Retype precisely the section of the data that starts at the line containing "Open the grid layout icon" and runs to its final line, ends included.

#### Data extracts ####

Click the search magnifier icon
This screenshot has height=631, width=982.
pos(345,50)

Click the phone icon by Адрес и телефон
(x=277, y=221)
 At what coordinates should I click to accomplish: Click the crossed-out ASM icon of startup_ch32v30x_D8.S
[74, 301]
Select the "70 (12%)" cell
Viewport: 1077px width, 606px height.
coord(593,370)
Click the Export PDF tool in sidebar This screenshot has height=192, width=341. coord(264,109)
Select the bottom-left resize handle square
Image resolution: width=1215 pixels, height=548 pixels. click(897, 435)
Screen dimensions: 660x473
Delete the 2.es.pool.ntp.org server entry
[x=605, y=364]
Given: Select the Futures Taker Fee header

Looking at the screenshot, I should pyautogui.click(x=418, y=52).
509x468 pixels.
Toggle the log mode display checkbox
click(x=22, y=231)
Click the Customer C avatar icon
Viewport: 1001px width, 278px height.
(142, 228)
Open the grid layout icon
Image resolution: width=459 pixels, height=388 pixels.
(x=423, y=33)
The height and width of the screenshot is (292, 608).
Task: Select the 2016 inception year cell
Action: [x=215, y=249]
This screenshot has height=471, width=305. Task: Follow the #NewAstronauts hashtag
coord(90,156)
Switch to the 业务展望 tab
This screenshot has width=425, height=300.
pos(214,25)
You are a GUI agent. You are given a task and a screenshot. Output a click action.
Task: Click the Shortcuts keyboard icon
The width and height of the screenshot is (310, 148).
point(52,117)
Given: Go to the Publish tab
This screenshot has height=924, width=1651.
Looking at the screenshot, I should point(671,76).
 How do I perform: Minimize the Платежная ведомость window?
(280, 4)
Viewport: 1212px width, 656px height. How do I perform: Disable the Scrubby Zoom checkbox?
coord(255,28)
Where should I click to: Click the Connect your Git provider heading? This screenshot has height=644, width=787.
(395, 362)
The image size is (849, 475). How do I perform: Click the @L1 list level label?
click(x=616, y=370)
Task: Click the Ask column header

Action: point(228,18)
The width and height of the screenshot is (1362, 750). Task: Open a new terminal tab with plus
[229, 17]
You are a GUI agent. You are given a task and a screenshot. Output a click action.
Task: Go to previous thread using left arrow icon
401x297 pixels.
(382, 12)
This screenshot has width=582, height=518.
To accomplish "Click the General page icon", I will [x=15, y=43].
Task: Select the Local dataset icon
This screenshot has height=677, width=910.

####

Answer to the exercise ->
Open the grid layout icon
Image resolution: width=459 pixels, height=388 pixels.
(x=423, y=33)
The height and width of the screenshot is (292, 608).
Task: Select the 2016 inception year cell
Action: [x=215, y=249]
This screenshot has height=471, width=305. Task: Follow the #NewAstronauts hashtag
coord(90,156)
Switch to the 业务展望 tab
This screenshot has width=425, height=300.
pos(214,25)
You are a GUI agent. You are given a task and a screenshot. Output a click action.
Task: Click the Shortcuts keyboard icon
The width and height of the screenshot is (310, 148).
point(52,117)
Given: Go to the Publish tab
This screenshot has height=924, width=1651.
Looking at the screenshot, I should point(671,76).
 How do I perform: Minimize the Платежная ведомость window?
(280, 4)
Viewport: 1212px width, 656px height. How do I perform: Disable the Scrubby Zoom checkbox?
coord(255,28)
Where should I click to: Click the Connect your Git provider heading? This screenshot has height=644, width=787.
(395, 362)
The image size is (849, 475). How do I perform: Click the @L1 list level label?
click(x=616, y=370)
Task: Click the Ask column header

Action: point(228,18)
The width and height of the screenshot is (1362, 750). Task: Open a new terminal tab with plus
[229, 17]
You are a GUI agent. You are given a task and a screenshot. Output a click action.
Task: Go to previous thread using left arrow icon
401x297 pixels.
(382, 12)
This screenshot has width=582, height=518.
To accomplish "Click the General page icon", I will [x=15, y=43].
Task: Select the Local dataset icon
This screenshot has height=677, width=910.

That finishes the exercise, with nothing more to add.